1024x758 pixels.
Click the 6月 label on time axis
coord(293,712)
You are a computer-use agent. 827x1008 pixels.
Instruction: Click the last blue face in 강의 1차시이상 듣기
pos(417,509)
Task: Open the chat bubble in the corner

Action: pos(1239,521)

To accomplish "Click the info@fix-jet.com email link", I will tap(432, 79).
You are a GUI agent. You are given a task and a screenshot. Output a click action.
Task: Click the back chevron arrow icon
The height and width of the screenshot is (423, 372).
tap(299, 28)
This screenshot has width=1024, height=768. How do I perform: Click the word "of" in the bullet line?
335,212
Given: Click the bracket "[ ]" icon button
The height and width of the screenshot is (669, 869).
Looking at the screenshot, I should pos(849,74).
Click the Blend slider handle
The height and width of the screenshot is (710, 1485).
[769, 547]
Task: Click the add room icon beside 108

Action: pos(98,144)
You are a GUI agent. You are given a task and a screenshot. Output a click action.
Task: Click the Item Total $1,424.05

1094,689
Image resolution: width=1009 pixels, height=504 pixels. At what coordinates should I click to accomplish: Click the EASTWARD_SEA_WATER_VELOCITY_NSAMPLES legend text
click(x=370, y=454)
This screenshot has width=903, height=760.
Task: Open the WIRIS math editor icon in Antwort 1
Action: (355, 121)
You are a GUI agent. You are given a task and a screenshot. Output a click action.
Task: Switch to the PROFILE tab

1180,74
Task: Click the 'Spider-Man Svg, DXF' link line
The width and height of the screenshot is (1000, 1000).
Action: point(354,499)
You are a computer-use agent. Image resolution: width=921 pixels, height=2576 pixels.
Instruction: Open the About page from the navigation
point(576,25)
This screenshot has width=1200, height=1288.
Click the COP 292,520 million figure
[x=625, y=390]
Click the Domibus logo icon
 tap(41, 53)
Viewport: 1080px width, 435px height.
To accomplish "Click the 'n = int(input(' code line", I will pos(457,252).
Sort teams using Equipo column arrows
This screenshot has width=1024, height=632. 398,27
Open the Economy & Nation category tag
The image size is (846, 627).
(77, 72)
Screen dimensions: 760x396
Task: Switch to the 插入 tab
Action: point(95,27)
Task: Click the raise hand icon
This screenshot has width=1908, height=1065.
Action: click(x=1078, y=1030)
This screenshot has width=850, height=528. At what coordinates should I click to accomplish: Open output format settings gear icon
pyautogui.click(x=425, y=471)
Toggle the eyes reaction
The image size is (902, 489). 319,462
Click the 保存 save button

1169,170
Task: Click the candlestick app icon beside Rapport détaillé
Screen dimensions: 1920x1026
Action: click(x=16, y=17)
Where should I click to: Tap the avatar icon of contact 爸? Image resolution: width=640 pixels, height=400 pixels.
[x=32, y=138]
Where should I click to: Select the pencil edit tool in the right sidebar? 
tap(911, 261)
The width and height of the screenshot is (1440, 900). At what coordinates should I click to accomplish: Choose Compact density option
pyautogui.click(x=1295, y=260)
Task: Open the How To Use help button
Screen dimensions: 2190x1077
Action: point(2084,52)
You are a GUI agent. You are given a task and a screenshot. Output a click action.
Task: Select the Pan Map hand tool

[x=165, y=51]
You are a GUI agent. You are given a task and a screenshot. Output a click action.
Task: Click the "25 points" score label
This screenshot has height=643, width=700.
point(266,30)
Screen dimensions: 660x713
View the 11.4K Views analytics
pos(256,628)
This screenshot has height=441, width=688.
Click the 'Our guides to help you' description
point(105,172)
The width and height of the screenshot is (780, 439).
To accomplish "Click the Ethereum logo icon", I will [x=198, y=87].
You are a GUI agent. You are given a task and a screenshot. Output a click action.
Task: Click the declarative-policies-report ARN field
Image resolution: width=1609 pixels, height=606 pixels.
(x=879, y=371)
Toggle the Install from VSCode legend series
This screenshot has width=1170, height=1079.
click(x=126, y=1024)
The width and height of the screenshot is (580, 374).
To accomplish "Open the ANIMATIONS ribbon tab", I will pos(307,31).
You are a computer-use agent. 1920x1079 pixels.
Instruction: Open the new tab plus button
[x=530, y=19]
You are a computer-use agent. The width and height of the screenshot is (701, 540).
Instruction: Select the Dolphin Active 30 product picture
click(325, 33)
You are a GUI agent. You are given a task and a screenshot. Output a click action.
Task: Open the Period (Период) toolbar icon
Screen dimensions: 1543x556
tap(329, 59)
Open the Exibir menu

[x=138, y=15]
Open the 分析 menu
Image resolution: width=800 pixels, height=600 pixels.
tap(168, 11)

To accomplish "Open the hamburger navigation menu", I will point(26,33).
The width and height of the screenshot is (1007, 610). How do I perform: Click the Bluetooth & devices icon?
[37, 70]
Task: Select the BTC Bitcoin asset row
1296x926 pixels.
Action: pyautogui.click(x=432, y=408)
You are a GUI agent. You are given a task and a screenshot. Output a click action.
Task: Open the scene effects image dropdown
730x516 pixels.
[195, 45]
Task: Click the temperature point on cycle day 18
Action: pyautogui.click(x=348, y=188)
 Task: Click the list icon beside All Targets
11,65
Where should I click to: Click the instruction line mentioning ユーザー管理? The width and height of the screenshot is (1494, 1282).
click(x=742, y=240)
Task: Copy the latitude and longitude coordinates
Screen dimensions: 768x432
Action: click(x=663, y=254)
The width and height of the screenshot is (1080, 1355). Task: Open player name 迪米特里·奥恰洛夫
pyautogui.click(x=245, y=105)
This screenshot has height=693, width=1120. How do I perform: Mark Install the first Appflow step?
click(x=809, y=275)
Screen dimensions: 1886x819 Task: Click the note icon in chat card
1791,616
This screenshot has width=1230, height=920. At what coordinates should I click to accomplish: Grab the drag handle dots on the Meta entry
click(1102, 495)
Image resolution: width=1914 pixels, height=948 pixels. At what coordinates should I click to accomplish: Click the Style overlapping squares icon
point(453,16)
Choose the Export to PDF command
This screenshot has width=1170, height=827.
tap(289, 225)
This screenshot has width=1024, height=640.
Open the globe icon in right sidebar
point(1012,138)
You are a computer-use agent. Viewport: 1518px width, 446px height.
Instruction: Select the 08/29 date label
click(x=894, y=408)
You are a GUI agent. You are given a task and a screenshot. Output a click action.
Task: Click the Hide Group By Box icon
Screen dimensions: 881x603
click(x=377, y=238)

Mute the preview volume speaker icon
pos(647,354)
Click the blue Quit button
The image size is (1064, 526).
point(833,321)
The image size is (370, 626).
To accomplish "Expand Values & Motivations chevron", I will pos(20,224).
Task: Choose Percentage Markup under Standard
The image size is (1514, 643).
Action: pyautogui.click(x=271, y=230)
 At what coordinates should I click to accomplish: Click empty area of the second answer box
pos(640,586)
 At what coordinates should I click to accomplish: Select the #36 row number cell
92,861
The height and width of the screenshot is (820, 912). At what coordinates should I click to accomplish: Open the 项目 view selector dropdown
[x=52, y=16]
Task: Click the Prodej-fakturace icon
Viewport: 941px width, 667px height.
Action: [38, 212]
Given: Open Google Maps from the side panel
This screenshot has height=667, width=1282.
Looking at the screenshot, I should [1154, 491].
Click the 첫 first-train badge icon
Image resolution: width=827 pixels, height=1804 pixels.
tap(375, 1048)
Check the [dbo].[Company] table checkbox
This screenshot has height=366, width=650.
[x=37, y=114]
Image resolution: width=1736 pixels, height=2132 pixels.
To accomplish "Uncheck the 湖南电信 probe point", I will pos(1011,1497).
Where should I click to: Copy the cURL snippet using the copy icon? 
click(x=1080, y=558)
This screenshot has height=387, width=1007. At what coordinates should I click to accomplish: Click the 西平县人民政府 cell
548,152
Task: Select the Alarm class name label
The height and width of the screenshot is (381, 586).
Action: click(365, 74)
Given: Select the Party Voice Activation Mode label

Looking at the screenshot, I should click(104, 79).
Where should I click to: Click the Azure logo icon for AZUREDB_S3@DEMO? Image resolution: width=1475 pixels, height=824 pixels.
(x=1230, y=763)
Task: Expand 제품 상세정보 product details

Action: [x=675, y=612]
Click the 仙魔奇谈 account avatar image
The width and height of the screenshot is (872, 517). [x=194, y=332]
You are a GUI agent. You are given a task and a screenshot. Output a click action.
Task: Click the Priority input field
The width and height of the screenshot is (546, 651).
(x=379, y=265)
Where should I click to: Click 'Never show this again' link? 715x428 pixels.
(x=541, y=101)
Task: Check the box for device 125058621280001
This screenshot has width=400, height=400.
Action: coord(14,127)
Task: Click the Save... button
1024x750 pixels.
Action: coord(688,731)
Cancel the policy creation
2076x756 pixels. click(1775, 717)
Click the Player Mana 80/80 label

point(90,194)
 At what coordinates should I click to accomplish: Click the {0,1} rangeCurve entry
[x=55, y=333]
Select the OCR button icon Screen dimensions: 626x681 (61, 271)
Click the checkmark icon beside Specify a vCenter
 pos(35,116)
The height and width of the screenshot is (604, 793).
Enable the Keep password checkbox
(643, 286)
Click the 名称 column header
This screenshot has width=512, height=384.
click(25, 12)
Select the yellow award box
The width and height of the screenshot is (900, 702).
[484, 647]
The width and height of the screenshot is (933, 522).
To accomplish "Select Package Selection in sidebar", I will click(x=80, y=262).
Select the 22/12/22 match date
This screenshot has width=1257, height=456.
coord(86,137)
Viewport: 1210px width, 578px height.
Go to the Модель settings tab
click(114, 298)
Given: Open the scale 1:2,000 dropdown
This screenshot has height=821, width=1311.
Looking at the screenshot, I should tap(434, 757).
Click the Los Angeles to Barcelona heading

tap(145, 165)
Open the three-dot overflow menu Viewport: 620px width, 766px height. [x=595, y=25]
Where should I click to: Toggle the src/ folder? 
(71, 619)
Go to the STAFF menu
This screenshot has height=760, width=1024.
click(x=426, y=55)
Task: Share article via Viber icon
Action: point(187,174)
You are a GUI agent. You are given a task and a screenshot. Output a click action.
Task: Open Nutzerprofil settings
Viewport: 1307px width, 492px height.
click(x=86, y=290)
#####
### Exercise objective
Each line above with the string "will" should be reported in full.

### Answer to this exercise
To accomplish "Click the info@fix-jet.com email link", I will tap(432, 79).
To accomplish "Click the 'n = int(input(' code line", I will pos(457,252).
To accomplish "Click the Ethereum logo icon", I will [x=198, y=87].
To accomplish "Open the ANIMATIONS ribbon tab", I will pos(307,31).
To accomplish "Open the hamburger navigation menu", I will point(26,33).
To accomplish "Expand Values & Motivations chevron", I will pos(20,224).
To accomplish "Uncheck the 湖南电信 probe point", I will pos(1011,1497).
To accomplish "Select Package Selection in sidebar", I will click(x=80, y=262).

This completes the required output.